(written this morning)
I am returning to my story after only a day away. Last I left it, on Monday, I had come to the conclusion that it was at best choppy, at worse hopelessly immature. I was well aware the end had holes, so a paragraph would float aimlessly toward the last page, not anchored to anything, and yet I was unable to select it and hit delete. And to top it all off, I still wasn’t satisfied with the opening. I kept going back to the first paragraph, knowing the tone and voice was somehow different from the rest of the story, parts of which I thought were really working, because toward the middle I really had my momentum—I was unsure of how to make it match. Simply put, the first draft is far from ready.
On Monday, I walked to work through the cold after realizing all these weaknesses in the story. The wind was unbearable. My coat, under which was a hooded fleece, under which was a hat, over which were two scarves, wasn’t enough. I was so focused on walking the ten or so blocks to work, charging through the wind with tears in my eyes at times, that I couldn’t think much on what I’d written that morning. Usually, as I walk to work after my morning writing stints, I grow a little perspective and get a sense of how to fix what I’d left hanging that day. But I was too cold to think about any of that. So I left it broken. And now I am trying to pick up the pieces.
I keep stalling because I want to apply for things: awards, scholarships to writers conferences, colonies, anything I’m qualified for, really. I SHOULD apply for more things, I am telling myself, even if I’ve gotten nos before, I should give it another whirl this year. What could it hurt—except my pride? Like now, I just looked up a famous writers conference in my archives, debated asking someone for a reference, decided yes I would ask, then decided no I wouldn’t ask, because I would probably just get rejected again and end up being disappointed again. Flash-forward rejection. I’m just looking out for myself.

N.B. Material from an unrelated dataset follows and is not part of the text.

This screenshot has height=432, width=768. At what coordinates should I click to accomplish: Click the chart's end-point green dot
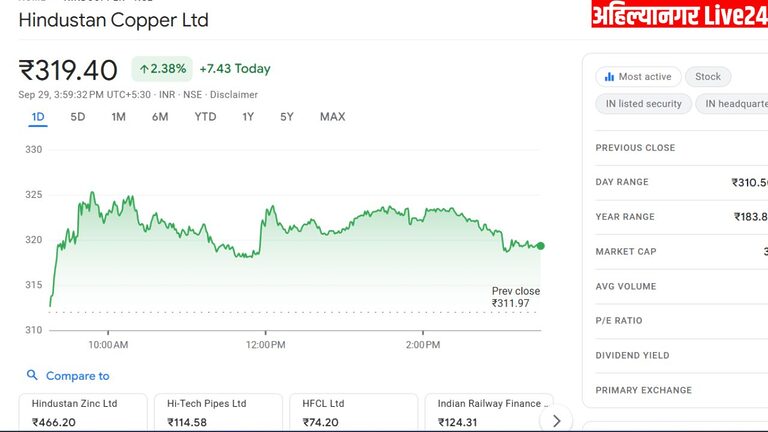(x=541, y=246)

That took almost twenty minutes. Twenty minutes that I SHOULD have been putting toward this story. Even when I am thinking of writing, and writing-related ventures, I am often distracting myself from other distractions. My level of distraction is incalculable. I keep doing this. And each time I think of some other thing I should be doing to become the “Writer” I long to be, I come back to the same realization: the most important thing I should be doing is writing. It is that simple. I cannot call myself a “writer” (lowercase, even) if I don’t write. That is more important than winning an award to list in my bio.
So I return to my first paragraph. Hello there.
No response.
You see, it’s giving me the cold shoulder. I left it dismantled for an entire day, naked and missing its arms. I’m sorry. I’ll keep trying. Soon, soon, it should turn, and open up to me, and I’ll find my way in.